Given entries:
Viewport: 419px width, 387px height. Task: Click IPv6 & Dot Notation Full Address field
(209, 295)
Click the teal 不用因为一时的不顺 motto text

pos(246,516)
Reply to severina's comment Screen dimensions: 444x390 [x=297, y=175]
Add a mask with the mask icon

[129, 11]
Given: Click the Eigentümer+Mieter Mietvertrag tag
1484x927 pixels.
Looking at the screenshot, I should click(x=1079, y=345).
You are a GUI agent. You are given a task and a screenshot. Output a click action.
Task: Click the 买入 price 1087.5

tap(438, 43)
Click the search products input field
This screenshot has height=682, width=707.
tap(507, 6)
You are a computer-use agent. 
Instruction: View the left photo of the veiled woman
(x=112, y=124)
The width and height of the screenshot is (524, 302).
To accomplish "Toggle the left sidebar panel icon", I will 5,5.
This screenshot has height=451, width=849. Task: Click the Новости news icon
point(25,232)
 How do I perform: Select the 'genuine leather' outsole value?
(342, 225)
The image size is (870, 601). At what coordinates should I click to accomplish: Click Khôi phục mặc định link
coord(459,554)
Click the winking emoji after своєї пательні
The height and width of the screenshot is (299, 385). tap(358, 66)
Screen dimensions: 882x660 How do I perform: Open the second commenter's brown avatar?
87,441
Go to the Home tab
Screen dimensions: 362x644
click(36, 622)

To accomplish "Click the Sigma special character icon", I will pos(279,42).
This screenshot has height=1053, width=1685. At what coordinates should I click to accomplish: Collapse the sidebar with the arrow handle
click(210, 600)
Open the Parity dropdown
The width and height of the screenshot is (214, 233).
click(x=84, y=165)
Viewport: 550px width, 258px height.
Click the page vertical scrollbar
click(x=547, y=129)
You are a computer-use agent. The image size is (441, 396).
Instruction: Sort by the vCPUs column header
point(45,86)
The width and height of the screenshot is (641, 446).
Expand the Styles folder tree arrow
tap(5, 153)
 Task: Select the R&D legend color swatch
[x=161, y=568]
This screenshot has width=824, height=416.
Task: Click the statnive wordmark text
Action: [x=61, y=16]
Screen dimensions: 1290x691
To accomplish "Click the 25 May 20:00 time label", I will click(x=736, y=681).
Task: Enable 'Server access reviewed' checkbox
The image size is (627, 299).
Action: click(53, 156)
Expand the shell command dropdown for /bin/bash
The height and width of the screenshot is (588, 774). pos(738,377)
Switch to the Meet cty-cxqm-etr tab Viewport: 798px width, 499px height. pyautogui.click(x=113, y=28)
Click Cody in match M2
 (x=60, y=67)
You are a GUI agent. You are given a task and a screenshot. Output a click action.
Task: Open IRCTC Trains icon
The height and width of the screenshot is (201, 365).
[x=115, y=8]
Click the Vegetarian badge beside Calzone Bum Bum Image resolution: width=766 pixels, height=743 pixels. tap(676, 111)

Required work: Return each line of the material above that contains the string "Instruction". Case counts.

Worked solution:
Instruction: View the left photo of the veiled woman
Instruction: Sort by the vCPUs column header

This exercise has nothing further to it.